Il loro odio, la loro grettezza, la loro disumanità hanno trovato le espressioni peggiori da dedicare a una madre alla quale è stato strappato un figlio, un innocente che ha avuto la colpa di finire nelle grinfie di un nugolo di esaltati, di individui pericolosi, di reietti che andrebbero espulsi dal corpo di polizia e da qualsiasi apparato pubblico. Quelle offese hanno oltrepassato il segno e hanno costretto, due anni fa, la mamma di Federico a rivolgersi ancora una volta alla magistratura, per chiedere che quella diffamazione continua terminasse, che si rispettasse il dolore di una famiglia e la dignità di chi non c’è più. Non è cambiato nulla, non sono arrivate decisioni, sentenze, non ci sono stati interventi di alcun tipo. La giustizia non concede mai il bis.

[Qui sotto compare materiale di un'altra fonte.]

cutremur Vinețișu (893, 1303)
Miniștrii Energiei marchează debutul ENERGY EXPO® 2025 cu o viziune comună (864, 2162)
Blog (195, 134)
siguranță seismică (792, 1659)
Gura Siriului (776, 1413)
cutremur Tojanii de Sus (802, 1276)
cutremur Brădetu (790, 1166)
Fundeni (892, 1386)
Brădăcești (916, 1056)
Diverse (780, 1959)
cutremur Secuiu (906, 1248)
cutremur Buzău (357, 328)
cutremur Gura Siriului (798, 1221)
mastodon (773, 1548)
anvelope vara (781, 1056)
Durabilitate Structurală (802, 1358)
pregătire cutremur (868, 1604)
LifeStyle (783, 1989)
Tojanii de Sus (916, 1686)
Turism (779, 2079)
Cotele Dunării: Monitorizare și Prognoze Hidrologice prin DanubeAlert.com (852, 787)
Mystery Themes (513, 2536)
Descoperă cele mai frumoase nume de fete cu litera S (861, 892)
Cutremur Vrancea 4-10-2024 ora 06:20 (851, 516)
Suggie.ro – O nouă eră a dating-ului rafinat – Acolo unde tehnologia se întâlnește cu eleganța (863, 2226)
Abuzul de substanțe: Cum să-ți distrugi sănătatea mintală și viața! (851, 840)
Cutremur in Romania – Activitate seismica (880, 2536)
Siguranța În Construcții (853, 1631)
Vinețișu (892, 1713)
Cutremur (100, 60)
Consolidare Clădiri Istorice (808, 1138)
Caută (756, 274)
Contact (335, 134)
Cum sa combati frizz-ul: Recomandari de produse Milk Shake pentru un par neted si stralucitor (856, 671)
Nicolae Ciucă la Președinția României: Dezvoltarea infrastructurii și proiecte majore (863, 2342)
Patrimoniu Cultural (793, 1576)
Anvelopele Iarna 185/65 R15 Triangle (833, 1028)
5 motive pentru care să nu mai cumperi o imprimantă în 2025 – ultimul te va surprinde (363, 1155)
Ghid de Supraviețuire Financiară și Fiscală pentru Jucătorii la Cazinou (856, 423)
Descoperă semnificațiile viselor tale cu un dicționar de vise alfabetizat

E chi cerca tutela finisce per stancarsi.
Patrizia Moretti, così, ha rinunciato, ha rimesso le querele, non ne può più, è stanca di dover avere a che fare con le persone che da anni la tormentano, di doverle nominare, di dover commentare le loro continue offese. Basta. “Ritiro le querele – dice la Moretti – perché sono convinta che una sentenza di condanna non potrebbe cambiare persone che – da quanto capisco – costruiscono la loro carriera sull’aggressività e sul rancore. Non ci potrà mai essere un dialogo costruttivo, perciò addio”. Professionisti del male, gente che continua a vivere indisturbata, libera di oltraggiare, accusare, delirare. Nessuno li ferma, loro. Perché in questo Paese la violenza, anche quella verbale, dà meno fastidio della verità.
Ed è grottesco che, proprio mentre Patrizia Moretti decide di ritirare la denuncia, proprio mentre si continua a rinviare l’adozione di una normativa che punisca la tortura e le violenze da parte delle forze dell’ordine, in Italia il governo, con grande entusiasmo, annunci un inasprimento delle pene per scippatori e ladri di appartamenti. Un furto in casa o uno scippo possono essere puniti con una pena minima di tre anni, che può salire a quattro in caso di condotte violente. E ci può anche stare, se non fosse che praticamente è quanto possono darti se, indossando una divisa, uccidi un ragazzo inerme. Sempre che riescano a condannarti e a smascherare i depistaggi. C’è qualcosa che non torna. O forse torna perfettamente, in questo Paese fatto di controsensi e di malvagità. Ma per fortuna anche di gente meravigliosamente onesta e determinata come mamma Patrizia e la sua famiglia.